*Written task*. Copy the stretch of rows from the line that contains "Task: Open More menu for Lesser Known Stories" through the line that contains "[x=191, y=88]", both included, reproducing each line word for word.

--------------------

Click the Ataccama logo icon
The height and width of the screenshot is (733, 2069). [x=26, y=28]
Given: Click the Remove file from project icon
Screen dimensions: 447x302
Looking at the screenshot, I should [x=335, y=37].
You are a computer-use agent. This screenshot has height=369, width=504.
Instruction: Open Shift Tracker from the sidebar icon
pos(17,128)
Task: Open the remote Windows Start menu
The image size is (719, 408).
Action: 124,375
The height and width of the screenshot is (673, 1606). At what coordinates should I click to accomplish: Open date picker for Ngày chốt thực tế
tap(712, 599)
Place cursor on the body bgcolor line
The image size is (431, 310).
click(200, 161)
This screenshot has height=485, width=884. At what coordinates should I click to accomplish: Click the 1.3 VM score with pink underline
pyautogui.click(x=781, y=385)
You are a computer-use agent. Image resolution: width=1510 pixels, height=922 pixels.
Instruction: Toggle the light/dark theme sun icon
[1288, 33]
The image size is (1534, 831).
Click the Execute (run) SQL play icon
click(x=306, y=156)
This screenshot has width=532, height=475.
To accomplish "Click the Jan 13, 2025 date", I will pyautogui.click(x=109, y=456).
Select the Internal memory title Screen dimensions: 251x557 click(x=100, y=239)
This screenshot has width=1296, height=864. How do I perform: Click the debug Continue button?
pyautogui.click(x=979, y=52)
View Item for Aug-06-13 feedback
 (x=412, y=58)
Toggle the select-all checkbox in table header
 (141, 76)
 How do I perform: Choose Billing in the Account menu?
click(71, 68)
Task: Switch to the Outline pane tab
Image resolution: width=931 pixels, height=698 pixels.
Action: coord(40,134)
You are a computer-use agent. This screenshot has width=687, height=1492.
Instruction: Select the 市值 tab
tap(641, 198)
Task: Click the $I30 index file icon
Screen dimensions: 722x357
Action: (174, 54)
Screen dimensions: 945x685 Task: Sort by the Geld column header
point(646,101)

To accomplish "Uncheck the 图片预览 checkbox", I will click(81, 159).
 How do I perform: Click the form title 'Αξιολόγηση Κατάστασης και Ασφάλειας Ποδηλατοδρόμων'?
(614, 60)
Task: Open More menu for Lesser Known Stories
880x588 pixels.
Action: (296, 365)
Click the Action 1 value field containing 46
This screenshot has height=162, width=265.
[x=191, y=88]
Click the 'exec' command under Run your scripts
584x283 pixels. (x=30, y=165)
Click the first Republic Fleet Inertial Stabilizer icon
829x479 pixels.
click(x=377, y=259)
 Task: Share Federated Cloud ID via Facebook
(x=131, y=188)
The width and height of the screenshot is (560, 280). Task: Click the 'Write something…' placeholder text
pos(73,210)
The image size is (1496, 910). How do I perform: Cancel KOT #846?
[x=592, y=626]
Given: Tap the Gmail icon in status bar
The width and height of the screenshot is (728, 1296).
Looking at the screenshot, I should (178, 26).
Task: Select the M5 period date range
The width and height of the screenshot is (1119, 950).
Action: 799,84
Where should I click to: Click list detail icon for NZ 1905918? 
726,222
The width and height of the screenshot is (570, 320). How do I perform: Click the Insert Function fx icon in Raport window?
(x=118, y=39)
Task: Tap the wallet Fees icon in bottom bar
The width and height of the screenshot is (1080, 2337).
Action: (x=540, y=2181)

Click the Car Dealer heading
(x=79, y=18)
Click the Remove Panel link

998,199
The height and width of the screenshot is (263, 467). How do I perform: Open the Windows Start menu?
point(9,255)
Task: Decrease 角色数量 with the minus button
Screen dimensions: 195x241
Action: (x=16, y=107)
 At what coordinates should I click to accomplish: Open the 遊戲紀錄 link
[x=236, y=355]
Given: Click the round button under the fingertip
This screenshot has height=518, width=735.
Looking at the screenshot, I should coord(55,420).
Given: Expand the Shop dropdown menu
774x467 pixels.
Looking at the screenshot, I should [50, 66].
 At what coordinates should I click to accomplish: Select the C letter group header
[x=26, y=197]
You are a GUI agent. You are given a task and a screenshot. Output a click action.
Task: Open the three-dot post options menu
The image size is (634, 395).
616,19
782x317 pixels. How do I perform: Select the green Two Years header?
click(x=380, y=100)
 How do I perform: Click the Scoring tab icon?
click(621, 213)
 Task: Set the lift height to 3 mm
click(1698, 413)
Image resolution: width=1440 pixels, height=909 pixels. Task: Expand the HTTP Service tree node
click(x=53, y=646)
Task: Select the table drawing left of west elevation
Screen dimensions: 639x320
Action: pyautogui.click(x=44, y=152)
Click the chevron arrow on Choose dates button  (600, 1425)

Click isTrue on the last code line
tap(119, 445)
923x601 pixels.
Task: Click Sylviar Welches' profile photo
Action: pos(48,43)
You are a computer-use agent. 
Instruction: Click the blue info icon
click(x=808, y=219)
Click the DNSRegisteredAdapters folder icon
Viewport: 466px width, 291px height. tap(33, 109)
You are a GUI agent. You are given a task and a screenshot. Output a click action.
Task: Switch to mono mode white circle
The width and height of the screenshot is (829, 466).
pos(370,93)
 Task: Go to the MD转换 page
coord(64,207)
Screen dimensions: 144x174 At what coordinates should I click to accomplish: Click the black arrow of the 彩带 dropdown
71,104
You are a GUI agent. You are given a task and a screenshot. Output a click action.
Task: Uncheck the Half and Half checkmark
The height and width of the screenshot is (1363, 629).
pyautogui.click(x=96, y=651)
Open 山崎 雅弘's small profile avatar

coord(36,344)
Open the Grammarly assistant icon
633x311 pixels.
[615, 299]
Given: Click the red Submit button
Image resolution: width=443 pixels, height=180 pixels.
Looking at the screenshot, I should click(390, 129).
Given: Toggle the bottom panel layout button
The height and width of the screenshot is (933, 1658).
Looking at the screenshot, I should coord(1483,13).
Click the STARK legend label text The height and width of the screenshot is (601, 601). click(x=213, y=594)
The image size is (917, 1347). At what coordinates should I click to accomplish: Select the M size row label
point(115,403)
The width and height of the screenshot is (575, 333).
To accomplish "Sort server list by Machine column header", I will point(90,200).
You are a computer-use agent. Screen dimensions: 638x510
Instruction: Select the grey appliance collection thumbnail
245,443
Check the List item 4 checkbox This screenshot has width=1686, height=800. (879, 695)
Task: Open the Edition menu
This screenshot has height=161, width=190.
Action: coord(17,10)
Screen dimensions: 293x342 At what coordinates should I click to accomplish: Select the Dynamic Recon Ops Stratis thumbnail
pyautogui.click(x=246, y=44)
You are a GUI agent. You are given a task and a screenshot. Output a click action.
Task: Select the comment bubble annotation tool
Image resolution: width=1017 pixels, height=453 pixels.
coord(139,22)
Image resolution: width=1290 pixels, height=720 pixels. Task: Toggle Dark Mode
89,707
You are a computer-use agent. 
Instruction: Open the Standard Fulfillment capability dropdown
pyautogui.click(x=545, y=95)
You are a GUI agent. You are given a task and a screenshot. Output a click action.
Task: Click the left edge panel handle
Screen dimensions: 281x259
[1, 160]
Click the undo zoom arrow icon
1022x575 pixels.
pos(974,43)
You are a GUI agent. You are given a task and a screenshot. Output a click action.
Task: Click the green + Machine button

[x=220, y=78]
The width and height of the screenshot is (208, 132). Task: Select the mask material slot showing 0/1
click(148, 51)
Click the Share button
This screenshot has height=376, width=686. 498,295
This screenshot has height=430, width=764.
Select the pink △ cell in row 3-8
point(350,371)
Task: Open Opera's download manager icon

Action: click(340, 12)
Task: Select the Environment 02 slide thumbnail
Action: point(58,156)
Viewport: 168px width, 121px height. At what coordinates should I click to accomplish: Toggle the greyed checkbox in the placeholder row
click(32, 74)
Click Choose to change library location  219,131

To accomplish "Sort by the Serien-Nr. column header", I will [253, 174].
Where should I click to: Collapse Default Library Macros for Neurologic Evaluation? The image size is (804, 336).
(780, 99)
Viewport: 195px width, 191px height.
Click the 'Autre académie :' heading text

--------------------

*Output for this exercise*.
Task: Open More menu for Lesser Known Stories
880x588 pixels.
Action: (296, 365)
Click the Action 1 value field containing 46
This screenshot has height=162, width=265.
[x=191, y=88]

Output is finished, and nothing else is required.